Bruce Springsteen & The E Street Band à l'Espaço das Américas (São Paulo) le mercredi 18 septembre
La grande et magnifique de l’Espaço das Américas se remplit lentement (d'ailleurs il semble que le show ne soit pas soldout, assez curieusement, mais c'est probablement du fait de la concurrence de Rock In Rio), et l'attente est longue jusqu'à 21:15... malgré le spectacle assez édifiant de nombreuses mémés invalides s'installant dans l'espace réservé à cet effet : nous verrons même une personne équipée d'une bouteille d'oxygène, c'est dire combien Bruce ratisse large !

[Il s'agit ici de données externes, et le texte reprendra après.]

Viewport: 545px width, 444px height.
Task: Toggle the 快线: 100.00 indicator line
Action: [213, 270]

Ce soir, Springsteen va nous offrir une intro bluffante en reprenant - en portugais - un classique de la MPB frange contestataire, Sociedade Alternativa de Raul Seixas : en 5 minutes montre en main, Bruce a mis le public de São Paulo dans sa poche... et ne va plus le lâcher pendant les 3 heures 15 minutes que va durer le concert de ce soir ! Je ne sais pas qui a briefé Bruce, ou s’il s’agit d’une bienheureuse coïncidence, mais en ce jour où le peuple brésilien se voit forcer d’avaler une nouvelle couleuvre (un boa, cette fois) en terme d’impunité des politiciens corrompus, avec l’annulation des résultats du procès du « mensalão », il n’est guère de manière plus pertinente de se positionner du côté des opprimés par un système politique cruellement dysfonctionnel !

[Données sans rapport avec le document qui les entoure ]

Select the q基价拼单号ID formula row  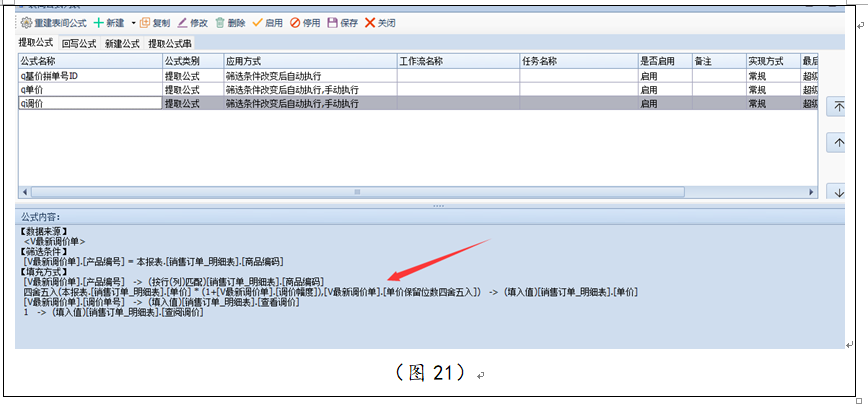tap(90, 75)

Par rapport aux shows (encore) plus longs de la précédente tournée européenne, la setlist de ce soir est évidemment plus « ramassée », et nous offre un quasi best of de la longue carrière du boss. Nous aurons droit à moins de morceaux de l’excellent « Wrecking Ball » que j’espérais, encore que ces morceaux soient l’occasion des délires scéniques les plus festifs du E Street Band (j’ai compté plus de 15 musiciens ou choristes sur scène !), comme la jigue déchaînée de Death To My Hometown ou la fanfare extatique de Shackled and Drawn. Nous pourrons par contre soigner notre nostalgie des pics de génie de « Born To Run » (un Thunder Road en particulier qui met les larmes aux yeux) et de « Darkness... » (le plus magnifique moment de la soirée pour moi, une version étirée et fulminante de Prove It All Night, plus un beau Darkness... épuré), et parcourir près de quarante ans d’une carrière qui a certes connu des hauts (American Skin, puissant, en hommage aux dernières victimes black de bavures policières) et des... moins hauts : une certaine beaufitude sur des titres pesants de « The River », comme Hungry Heart où Bruce s’enfile une bière cul sec (délire du public, sans que je comprenne bien pourquoi...) ou de « Born In the USA » (un disque que j’ai toujours eu du mal à avaler...) comme le titre éponyme, toujours aussi peu délicat. On déplorera une version traficottée du sublime Because the Night, mais sans que le potentiel émotionnel de cette immense chanson en soit totalement gâché pour autant. On aura applaudi une belle interprétation - près de l’os - de The River, et on aura évidemment dancé avec les 8000 personnes présentes, au bout de la nuit, sur l’irrésistible Dancing In The Dark, moment de communion générale (Bruce entourée de jeunes filles extirpées de la foule pour l’occasion, avec plein de bisous pour tout le monde), un peu gâché pour moi par l’effondrement de mon voisin le géant déplaisant évacué par les pompiers ! Bref, musicalement, avec un groupe au top – deux guitaristes de la trempe de Little Steven et de Nils Lofgren, forcément, ça fait le taff ! – et un Bruce qui se donne à fond jusqu’aux dernières minutes de la soirée, ce concert a été – encore une fois – absolument parfait !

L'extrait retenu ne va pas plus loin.